Партер безмолвствовал.
Элегическое вступление к третьему акту не вызвало ни одного хлопка. Насторожённый хор вольных контрабандистов был встречен молчанием.
Кулисы опустели. Перед четвёртым актом Бизе остался один. Только Гиро стоял в отдалении, скрестив руки па груди и опустив голову.
Антракт к последнему действию глухо предвещал трагедию. В нём чуть слышалась та же преображённая композитором «цыганская» тема Кармен, но звучала она грустно и зловеще. Тема нарастала до громового удара и замирала, растворяясь в едва слышном мажоре последнего аккорда тихим вздохом облегчения.

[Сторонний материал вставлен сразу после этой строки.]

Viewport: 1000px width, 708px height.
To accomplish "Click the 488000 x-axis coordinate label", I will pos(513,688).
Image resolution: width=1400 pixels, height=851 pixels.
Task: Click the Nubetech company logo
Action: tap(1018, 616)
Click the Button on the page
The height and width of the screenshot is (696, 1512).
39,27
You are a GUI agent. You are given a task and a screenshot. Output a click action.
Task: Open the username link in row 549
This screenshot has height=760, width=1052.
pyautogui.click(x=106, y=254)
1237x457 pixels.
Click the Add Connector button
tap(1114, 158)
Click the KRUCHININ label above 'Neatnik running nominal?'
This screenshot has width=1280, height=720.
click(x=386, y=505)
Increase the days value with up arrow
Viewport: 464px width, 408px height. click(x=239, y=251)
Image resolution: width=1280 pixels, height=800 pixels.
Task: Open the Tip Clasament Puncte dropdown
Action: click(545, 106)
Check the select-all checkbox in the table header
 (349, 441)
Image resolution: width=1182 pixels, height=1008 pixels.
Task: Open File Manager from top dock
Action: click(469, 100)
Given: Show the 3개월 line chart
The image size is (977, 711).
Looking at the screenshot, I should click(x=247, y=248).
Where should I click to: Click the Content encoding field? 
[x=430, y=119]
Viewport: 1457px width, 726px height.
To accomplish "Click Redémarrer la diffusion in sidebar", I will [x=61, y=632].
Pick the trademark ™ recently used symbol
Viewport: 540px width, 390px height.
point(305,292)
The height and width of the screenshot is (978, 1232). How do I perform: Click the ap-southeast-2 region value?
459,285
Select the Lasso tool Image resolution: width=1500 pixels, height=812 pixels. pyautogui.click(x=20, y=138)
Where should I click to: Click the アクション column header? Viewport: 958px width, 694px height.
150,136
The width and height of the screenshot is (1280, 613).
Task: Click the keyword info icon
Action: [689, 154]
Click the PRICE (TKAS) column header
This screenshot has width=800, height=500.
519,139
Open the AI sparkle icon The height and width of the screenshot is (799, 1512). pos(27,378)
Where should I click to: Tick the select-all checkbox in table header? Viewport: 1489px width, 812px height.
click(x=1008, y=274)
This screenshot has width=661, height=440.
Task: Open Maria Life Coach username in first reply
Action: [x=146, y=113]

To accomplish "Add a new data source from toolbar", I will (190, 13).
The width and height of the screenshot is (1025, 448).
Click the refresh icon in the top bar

Публика слушала этот антракт невнимательно и равнодушно.
Весь заключительный акт, сияющий мелодиями, бурно цветущий голосами и оркестром, украшенный колыханьем вееров, бравурным маршем приближающейся корриды и потрясающий последней встречей Хосэ и Кармен на пыльной площади перед воротами цирка, — весь этот акт не вызвал в зале ни малейшего движения.
— Они боятся толпы, — тихо произнёс Гиро.
Упал занавес. Несколько жидких хлопков на ярусах. Публика загудела и стала расходиться.
К Бизе подошли либреттисты. Он молча пожал им руки. Галли-Марье стояла перед занавесом, опустив тонкую руку с веером и тяжело дыша.
— Спасибо, друзья, — сказал Бизе, — мы все потрудились немало… А теперь отдыхать, отдыхать…
Он подхватил под локоть Гиро. Они ушли из театра последними.
* * *
Они бродили по Парижу всю ночь.
Постепенно гасли огни кабачков и ресторанов. Золотое вечернее зарево меркло на небе. Дома возвышались, как пустые коробки, и молодая зелень каштанов казалась серой.
Елисейские поля словно вымерли. Друзья шли молча, опустив головы, не глядя друг на друга.
— Газетчики точат ножи, — неожиданно сказал Бизе. — Мне весь вечер казалось, что в партере сидят испанские ведьмы.
— Однако у тебя позади «Джамиле», «Искатели жемчуга», «Пертская красавица» и «Арлезианка», — отозвался Гиро, — а впереди «Сид». Не так уж плохо…
Бизе помолчал.
— Они всегда меня не любили. Я не целовал рук попам и не угождал красивым буржуазкам с их турнюрами, зонтиками, собачками и ливрейными лакеями.
Бизе мрачно посмотрел на Триумфальную арку.
— В этом городе всё не для нас. Арки для полководцев, проспекты для парадов, рестораны для гурманов, биржа для спекулянтов, а опера для глупцов… Пойдём!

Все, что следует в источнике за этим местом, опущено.